Caffyn was several times prosecuted and fined under the Conventicle Act. By 1677 there was a separation, amicably managed, in a Baptist church at Spilshill, in the parish of Staplehurst, Kent, on account of a difference of opinion regarding the Trinity; a part of the members had embraced the controversial teaching of Caffyn. There was room for latitude in the treatment of this article among the Arminian Baptists, for in their published Standard Confession of March 1660 neither the Trinity nor the Godhead of Christ is perfectly explained. Caffyn did not vent his views in print, but in his preaching he avoided 'unrevealed sublimities,' and in conversation he owned his disagreement with material points in the Athanasian Creed. His views were at least susceptible of an Arian interpretation. Accordingly, Joseph Wright denounced him to the General Assembly of General Baptists in 1691 as denying both the divinity and the humanity of Christ, and moved for his excommunication. What Joshua Toulmin calls Caffyn's 'truly protestant and ingenious defence' satisfied the assembly. Wright returned to the charge in 1693, but again the assembly refused to excommunicate Caffyn. Wright withdrew and protested.

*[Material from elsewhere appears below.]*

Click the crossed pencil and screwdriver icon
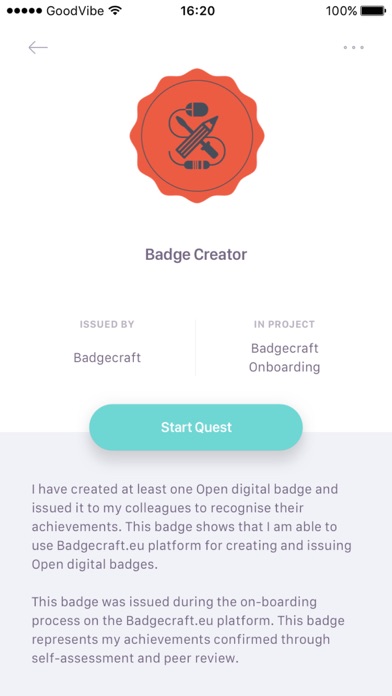Screen dimensions: 392x696 [x=198, y=136]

The matter was agitated outside the assembly, and at length the Buckinghamshire and Northamptonshire churches demanded and re-demanded (1699) a further trial, and the assembly agreed to go into the case at Whitsuntide of 1700. They fulfilled this promise by appointing a committee of eight, including four of the complainants, to confer with Caffyn and draw up a healing resolution. The committee were unanimous in offering a declaration which evaded rather than determined the points in dispute; and the assembly recorded its satisfaction with Caffyn's defence.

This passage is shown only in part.